:: Required work ::
Extract every item below and copy its lines verbatim, keeping them in their original order.

━━━━━━━━━━━━━━━━━━━━━━━━━━━━━━

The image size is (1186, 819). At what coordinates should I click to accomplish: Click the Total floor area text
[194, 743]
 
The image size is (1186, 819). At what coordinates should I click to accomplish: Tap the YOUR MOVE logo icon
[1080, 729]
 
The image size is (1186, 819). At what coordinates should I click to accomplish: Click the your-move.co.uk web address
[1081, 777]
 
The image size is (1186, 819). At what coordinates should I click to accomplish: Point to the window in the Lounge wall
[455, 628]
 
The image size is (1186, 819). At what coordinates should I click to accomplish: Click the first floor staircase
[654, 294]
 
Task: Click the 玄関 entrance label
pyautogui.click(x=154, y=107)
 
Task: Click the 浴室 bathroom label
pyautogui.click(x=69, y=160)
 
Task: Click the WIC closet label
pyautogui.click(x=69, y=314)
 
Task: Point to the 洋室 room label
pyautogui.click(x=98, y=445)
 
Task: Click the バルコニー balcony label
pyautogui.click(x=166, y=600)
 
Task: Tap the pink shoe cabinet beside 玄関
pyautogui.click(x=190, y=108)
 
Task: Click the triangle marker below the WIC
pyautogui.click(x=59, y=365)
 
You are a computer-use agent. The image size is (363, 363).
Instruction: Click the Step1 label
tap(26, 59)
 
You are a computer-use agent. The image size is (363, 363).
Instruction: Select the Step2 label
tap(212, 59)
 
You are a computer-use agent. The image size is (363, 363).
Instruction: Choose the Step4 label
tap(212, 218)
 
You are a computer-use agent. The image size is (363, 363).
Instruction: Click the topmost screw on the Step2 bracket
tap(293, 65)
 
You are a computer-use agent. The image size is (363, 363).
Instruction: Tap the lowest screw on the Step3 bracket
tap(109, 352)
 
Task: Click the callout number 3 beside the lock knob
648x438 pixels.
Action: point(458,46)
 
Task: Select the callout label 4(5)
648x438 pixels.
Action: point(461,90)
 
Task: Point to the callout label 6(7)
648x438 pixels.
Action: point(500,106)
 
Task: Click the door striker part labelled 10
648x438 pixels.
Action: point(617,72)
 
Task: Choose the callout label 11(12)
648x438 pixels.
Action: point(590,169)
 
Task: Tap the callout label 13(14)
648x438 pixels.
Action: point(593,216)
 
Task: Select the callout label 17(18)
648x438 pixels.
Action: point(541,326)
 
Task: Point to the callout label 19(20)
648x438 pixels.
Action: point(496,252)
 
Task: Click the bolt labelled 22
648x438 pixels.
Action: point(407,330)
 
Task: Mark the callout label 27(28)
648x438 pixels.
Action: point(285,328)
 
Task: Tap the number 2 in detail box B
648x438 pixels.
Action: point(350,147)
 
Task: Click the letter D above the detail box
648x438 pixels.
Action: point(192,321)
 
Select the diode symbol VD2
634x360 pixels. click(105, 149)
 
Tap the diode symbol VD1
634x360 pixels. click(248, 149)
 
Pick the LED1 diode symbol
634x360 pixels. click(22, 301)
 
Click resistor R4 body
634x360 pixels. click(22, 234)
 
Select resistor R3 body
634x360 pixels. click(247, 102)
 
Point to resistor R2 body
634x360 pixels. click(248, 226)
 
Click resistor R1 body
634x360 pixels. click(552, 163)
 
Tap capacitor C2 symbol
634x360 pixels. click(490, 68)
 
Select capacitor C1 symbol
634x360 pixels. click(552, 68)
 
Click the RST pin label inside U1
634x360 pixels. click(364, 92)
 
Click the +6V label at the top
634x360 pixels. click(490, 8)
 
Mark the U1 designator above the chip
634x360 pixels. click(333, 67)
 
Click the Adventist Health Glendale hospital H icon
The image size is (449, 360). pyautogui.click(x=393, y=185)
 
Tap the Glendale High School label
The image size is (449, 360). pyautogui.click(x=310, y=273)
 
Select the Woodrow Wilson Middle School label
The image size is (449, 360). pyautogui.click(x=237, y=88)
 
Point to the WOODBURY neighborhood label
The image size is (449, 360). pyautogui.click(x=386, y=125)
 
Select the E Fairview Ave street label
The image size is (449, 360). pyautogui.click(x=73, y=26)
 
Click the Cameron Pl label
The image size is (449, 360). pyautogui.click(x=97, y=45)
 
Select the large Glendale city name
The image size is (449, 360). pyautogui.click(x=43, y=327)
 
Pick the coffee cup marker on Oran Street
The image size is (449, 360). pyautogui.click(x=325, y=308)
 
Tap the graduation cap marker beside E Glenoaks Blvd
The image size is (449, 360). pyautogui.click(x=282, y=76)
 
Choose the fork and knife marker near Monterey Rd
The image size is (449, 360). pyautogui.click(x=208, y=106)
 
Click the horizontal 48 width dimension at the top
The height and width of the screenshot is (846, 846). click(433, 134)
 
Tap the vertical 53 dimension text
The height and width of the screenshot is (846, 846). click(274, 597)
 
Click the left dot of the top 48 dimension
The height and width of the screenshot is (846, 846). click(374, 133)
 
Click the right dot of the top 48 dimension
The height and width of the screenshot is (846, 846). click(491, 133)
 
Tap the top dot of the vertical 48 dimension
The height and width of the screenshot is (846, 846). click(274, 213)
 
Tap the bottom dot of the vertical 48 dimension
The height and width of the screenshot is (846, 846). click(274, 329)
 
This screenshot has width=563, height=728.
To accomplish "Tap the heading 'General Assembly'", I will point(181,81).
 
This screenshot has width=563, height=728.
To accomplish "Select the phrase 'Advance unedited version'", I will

━━━━━━━━━━━━━━━━━━━━━━━━━━━━━━

:: Correct response ::
The image size is (1186, 819). At what coordinates should I click to accomplish: Click the Total floor area text
[194, 743]
 
The image size is (1186, 819). At what coordinates should I click to accomplish: Tap the YOUR MOVE logo icon
[1080, 729]
 
The image size is (1186, 819). At what coordinates should I click to accomplish: Click the your-move.co.uk web address
[1081, 777]
 
The image size is (1186, 819). At what coordinates should I click to accomplish: Point to the window in the Lounge wall
[455, 628]
 
The image size is (1186, 819). At what coordinates should I click to accomplish: Click the first floor staircase
[654, 294]
 
Task: Click the 玄関 entrance label
pyautogui.click(x=154, y=107)
 
Task: Click the 浴室 bathroom label
pyautogui.click(x=69, y=160)
 
Task: Click the WIC closet label
pyautogui.click(x=69, y=314)
 
Task: Point to the 洋室 room label
pyautogui.click(x=98, y=445)
 
Task: Click the バルコニー balcony label
pyautogui.click(x=166, y=600)
 
Task: Tap the pink shoe cabinet beside 玄関
pyautogui.click(x=190, y=108)
 
Task: Click the triangle marker below the WIC
pyautogui.click(x=59, y=365)
 
You are a computer-use agent. The image size is (363, 363).
Instruction: Click the Step1 label
tap(26, 59)
 
You are a computer-use agent. The image size is (363, 363).
Instruction: Select the Step2 label
tap(212, 59)
 
You are a computer-use agent. The image size is (363, 363).
Instruction: Choose the Step4 label
tap(212, 218)
 
You are a computer-use agent. The image size is (363, 363).
Instruction: Click the topmost screw on the Step2 bracket
tap(293, 65)
 
You are a computer-use agent. The image size is (363, 363).
Instruction: Tap the lowest screw on the Step3 bracket
tap(109, 352)
 
Task: Click the callout number 3 beside the lock knob
648x438 pixels.
Action: point(458,46)
 
Task: Select the callout label 4(5)
648x438 pixels.
Action: point(461,90)
 
Task: Point to the callout label 6(7)
648x438 pixels.
Action: point(500,106)
 
Task: Click the door striker part labelled 10
648x438 pixels.
Action: point(617,72)
 
Task: Choose the callout label 11(12)
648x438 pixels.
Action: point(590,169)
 
Task: Tap the callout label 13(14)
648x438 pixels.
Action: point(593,216)
 
Task: Select the callout label 17(18)
648x438 pixels.
Action: point(541,326)
 
Task: Point to the callout label 19(20)
648x438 pixels.
Action: point(496,252)
 
Task: Click the bolt labelled 22
648x438 pixels.
Action: point(407,330)
 
Task: Mark the callout label 27(28)
648x438 pixels.
Action: point(285,328)
 
Task: Tap the number 2 in detail box B
648x438 pixels.
Action: point(350,147)
 
Task: Click the letter D above the detail box
648x438 pixels.
Action: point(192,321)
 
Select the diode symbol VD2
634x360 pixels. click(105, 149)
 
Tap the diode symbol VD1
634x360 pixels. click(248, 149)
 
Pick the LED1 diode symbol
634x360 pixels. click(22, 301)
 
Click resistor R4 body
634x360 pixels. click(22, 234)
 
Select resistor R3 body
634x360 pixels. click(247, 102)
 
Point to resistor R2 body
634x360 pixels. click(248, 226)
 
Click resistor R1 body
634x360 pixels. click(552, 163)
 
Tap capacitor C2 symbol
634x360 pixels. click(490, 68)
 
Select capacitor C1 symbol
634x360 pixels. click(552, 68)
 
Click the RST pin label inside U1
634x360 pixels. click(364, 92)
 
Click the +6V label at the top
634x360 pixels. click(490, 8)
 
Mark the U1 designator above the chip
634x360 pixels. click(333, 67)
 
Click the Adventist Health Glendale hospital H icon
The image size is (449, 360). pyautogui.click(x=393, y=185)
 
Tap the Glendale High School label
The image size is (449, 360). pyautogui.click(x=310, y=273)
 
Select the Woodrow Wilson Middle School label
The image size is (449, 360). pyautogui.click(x=237, y=88)
 
Point to the WOODBURY neighborhood label
The image size is (449, 360). pyautogui.click(x=386, y=125)
 
Select the E Fairview Ave street label
The image size is (449, 360). pyautogui.click(x=73, y=26)
 
Click the Cameron Pl label
The image size is (449, 360). pyautogui.click(x=97, y=45)
 
Select the large Glendale city name
The image size is (449, 360). pyautogui.click(x=43, y=327)
 
Pick the coffee cup marker on Oran Street
The image size is (449, 360). pyautogui.click(x=325, y=308)
 
Tap the graduation cap marker beside E Glenoaks Blvd
The image size is (449, 360). pyautogui.click(x=282, y=76)
 
Choose the fork and knife marker near Monterey Rd
The image size is (449, 360). pyautogui.click(x=208, y=106)
 
Click the horizontal 48 width dimension at the top
The height and width of the screenshot is (846, 846). click(433, 134)
 
Tap the vertical 53 dimension text
The height and width of the screenshot is (846, 846). click(274, 597)
 
Click the left dot of the top 48 dimension
The height and width of the screenshot is (846, 846). click(374, 133)
 
Click the right dot of the top 48 dimension
The height and width of the screenshot is (846, 846). click(491, 133)
 
Tap the top dot of the vertical 48 dimension
The height and width of the screenshot is (846, 846). click(274, 213)
 
Tap the bottom dot of the vertical 48 dimension
The height and width of the screenshot is (846, 846). click(274, 329)
 
This screenshot has width=563, height=728.
To accomplish "Tap the heading 'General Assembly'", I will point(181,81).
 
This screenshot has width=563, height=728.
To accomplish "Select the phrase 'Advance unedited version'", I will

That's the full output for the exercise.